• SUPPLIED ENTRIES
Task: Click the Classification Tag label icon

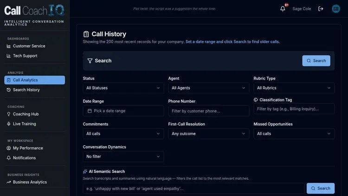Action: point(256,100)
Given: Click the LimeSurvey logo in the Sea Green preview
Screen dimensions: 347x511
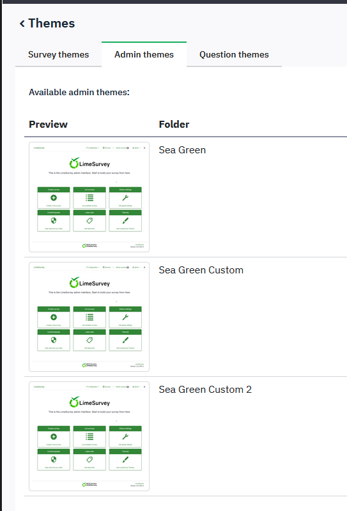Looking at the screenshot, I should click(x=89, y=164).
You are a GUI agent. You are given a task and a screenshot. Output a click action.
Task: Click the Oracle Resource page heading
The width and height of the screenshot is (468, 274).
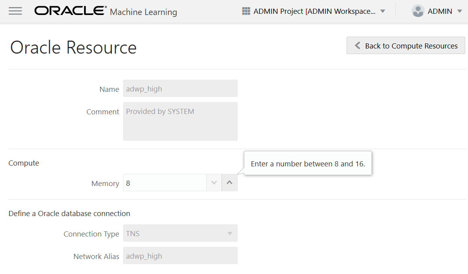click(73, 47)
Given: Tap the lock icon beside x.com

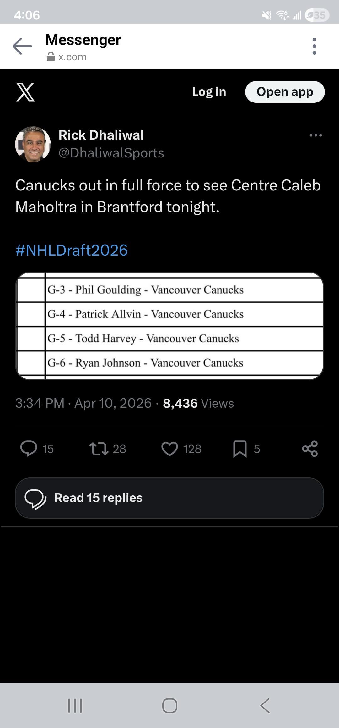Looking at the screenshot, I should (x=51, y=57).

• REQUIREMENT
Arrange the material from its beginning through the line that contains "Looking at the screenshot, I should click(x=89, y=164).", including that line, as a JSON list of strings with one string per line and no blank lines. Leave the pictures out.

• TASK SOLUTION
[
  "Task: Click the Classification Tag label icon",
  "Action: point(256,100)",
  "Given: Click the LimeSurvey logo in the Sea Green preview",
  "Screen dimensions: 347x511",
  "Looking at the screenshot, I should click(x=89, y=164)."
]